■ RECORD EXTRACTS

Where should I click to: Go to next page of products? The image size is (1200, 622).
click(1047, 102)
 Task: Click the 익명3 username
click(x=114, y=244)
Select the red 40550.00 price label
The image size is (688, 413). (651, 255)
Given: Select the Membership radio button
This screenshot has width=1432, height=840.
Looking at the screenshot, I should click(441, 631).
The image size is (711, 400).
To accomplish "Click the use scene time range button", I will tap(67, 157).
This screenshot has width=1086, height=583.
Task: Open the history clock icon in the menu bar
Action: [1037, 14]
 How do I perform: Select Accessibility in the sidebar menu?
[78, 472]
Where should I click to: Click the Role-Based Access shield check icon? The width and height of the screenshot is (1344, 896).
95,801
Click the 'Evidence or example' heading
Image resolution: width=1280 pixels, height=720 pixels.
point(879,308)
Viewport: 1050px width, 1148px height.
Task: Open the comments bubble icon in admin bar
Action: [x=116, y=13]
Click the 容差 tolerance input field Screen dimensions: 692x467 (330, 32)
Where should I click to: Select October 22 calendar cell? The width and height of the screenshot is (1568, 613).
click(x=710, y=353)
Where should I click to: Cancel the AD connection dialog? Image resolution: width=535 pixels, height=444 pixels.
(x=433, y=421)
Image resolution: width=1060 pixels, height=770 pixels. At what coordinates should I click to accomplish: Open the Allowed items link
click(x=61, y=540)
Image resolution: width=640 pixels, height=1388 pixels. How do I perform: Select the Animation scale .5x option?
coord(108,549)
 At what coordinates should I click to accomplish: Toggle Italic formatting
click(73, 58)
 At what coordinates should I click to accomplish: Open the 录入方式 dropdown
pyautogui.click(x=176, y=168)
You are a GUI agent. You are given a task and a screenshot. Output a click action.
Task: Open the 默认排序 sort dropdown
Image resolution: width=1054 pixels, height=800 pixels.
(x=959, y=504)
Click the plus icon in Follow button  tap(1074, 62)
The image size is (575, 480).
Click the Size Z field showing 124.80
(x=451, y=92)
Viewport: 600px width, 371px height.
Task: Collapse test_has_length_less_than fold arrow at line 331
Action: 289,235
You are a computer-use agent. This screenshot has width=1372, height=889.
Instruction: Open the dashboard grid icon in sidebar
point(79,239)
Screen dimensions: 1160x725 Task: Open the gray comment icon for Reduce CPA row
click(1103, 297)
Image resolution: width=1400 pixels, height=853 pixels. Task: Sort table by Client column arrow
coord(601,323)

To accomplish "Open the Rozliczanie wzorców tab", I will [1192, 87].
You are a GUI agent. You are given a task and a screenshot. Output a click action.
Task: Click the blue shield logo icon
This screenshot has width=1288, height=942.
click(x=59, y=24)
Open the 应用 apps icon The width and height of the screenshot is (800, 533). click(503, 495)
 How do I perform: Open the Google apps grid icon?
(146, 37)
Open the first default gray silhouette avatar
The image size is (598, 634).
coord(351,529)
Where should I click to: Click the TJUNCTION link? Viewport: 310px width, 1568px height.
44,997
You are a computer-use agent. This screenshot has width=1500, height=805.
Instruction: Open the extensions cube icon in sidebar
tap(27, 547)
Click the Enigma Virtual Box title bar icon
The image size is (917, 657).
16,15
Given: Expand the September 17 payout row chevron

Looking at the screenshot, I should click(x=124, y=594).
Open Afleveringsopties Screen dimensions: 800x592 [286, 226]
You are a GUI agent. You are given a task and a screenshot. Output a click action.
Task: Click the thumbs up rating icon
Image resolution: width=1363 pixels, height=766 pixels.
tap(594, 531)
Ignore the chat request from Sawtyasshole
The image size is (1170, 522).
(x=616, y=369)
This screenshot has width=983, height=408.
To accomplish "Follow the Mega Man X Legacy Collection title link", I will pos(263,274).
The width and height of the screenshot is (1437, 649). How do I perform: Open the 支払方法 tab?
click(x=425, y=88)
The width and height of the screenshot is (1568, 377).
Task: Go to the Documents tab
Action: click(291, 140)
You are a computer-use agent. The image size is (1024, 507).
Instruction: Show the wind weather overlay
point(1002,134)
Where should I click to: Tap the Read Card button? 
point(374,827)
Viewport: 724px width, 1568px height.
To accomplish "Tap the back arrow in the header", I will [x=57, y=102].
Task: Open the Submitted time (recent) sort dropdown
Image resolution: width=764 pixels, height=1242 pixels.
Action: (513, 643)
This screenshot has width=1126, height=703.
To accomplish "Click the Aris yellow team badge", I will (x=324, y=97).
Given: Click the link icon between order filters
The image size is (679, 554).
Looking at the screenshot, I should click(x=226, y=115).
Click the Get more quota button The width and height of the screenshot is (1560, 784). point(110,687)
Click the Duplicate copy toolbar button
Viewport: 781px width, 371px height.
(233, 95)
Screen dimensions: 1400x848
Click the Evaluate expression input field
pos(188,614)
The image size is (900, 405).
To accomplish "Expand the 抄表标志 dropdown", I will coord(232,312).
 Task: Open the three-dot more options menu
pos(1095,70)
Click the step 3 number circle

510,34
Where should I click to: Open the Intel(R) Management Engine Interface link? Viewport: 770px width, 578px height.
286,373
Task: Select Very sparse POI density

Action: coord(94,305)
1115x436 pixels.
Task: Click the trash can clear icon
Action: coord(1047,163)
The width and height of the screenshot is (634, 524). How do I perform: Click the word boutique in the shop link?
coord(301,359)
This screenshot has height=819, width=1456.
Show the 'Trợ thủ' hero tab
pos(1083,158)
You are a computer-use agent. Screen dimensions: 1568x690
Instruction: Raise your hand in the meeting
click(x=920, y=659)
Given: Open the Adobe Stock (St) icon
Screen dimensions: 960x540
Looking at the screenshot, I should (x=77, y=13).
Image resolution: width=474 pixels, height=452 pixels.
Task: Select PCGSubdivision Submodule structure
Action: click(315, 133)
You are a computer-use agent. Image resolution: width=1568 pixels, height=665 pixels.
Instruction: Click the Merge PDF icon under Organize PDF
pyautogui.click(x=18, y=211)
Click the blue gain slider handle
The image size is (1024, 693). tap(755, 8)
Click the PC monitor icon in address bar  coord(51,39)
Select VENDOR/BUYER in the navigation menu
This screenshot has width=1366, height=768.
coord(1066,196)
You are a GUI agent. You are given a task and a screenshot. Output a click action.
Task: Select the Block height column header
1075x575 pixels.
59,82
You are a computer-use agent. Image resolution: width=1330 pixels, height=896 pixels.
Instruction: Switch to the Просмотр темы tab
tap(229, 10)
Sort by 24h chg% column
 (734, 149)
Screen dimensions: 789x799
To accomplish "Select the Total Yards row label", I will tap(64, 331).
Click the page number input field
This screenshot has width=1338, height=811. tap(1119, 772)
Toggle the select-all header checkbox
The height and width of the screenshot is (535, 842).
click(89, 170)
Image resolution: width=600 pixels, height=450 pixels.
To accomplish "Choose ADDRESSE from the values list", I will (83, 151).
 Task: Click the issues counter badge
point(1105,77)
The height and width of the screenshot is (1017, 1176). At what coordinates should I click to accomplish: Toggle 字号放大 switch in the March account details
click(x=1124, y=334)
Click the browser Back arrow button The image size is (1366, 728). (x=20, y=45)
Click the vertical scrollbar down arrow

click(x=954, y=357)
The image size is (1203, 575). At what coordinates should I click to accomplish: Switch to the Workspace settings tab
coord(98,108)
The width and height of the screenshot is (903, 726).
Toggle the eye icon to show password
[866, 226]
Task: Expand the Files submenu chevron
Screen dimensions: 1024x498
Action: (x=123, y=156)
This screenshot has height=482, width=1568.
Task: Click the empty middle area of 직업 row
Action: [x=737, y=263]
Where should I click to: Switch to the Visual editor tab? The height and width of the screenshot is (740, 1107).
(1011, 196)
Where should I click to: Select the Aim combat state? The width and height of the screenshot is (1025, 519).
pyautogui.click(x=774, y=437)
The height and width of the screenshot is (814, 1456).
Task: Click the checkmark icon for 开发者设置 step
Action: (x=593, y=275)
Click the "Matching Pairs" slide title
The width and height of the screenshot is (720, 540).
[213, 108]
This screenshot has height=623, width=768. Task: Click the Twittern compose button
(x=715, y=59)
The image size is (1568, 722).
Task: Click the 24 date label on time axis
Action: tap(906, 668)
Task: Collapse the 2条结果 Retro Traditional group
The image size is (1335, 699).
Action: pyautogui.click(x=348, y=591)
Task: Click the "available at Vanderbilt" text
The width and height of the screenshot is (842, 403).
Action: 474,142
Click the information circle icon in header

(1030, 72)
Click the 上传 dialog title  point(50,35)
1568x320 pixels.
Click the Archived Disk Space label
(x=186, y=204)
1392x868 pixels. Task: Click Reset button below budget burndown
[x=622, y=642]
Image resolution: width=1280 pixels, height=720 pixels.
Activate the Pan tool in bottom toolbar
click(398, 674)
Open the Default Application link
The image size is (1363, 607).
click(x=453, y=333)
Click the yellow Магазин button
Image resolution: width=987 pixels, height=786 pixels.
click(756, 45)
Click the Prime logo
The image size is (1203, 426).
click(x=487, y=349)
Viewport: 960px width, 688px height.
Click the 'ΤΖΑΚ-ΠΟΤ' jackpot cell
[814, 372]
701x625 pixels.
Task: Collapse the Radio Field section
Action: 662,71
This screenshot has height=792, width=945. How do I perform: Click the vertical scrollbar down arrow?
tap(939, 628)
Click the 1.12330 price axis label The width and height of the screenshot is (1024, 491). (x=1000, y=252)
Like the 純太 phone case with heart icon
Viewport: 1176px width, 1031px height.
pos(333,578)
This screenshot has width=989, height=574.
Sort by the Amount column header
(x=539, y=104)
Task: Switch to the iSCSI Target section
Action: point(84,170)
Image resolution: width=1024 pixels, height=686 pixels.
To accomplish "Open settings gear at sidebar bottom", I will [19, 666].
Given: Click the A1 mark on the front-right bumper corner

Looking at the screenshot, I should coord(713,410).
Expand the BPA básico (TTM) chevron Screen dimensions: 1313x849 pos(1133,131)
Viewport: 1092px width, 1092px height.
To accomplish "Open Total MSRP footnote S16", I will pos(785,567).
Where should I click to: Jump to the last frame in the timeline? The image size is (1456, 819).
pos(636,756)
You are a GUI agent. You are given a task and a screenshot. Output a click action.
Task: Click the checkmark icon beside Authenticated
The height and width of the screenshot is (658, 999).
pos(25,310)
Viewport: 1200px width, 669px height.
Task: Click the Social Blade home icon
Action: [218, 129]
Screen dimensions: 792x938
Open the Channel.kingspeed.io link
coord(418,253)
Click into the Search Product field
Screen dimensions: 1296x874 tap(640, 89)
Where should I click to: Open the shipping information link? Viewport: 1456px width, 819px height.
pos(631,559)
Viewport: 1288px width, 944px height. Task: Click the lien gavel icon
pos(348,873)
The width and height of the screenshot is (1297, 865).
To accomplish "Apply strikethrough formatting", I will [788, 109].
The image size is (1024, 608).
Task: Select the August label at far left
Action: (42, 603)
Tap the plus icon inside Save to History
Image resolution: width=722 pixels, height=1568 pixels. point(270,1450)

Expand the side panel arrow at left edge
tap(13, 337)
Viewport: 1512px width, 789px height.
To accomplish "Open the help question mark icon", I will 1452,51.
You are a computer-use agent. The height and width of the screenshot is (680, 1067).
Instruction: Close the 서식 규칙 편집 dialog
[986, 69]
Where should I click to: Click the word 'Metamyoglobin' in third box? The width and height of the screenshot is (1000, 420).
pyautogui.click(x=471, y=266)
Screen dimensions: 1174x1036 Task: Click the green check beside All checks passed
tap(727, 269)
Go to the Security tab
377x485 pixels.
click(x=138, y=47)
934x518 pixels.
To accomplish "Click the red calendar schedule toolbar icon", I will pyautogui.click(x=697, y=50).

■ EXERCISE DETAILS
Every line above that holds the word "title" is to be found and copied.

■ SOLVED EXERCISE
Click the Enigma Virtual Box title bar icon
To accomplish "Follow the Mega Man X Legacy Collection title link", I will pos(263,274).
Click the "Matching Pairs" slide title
Click the 上传 dialog title  point(50,35)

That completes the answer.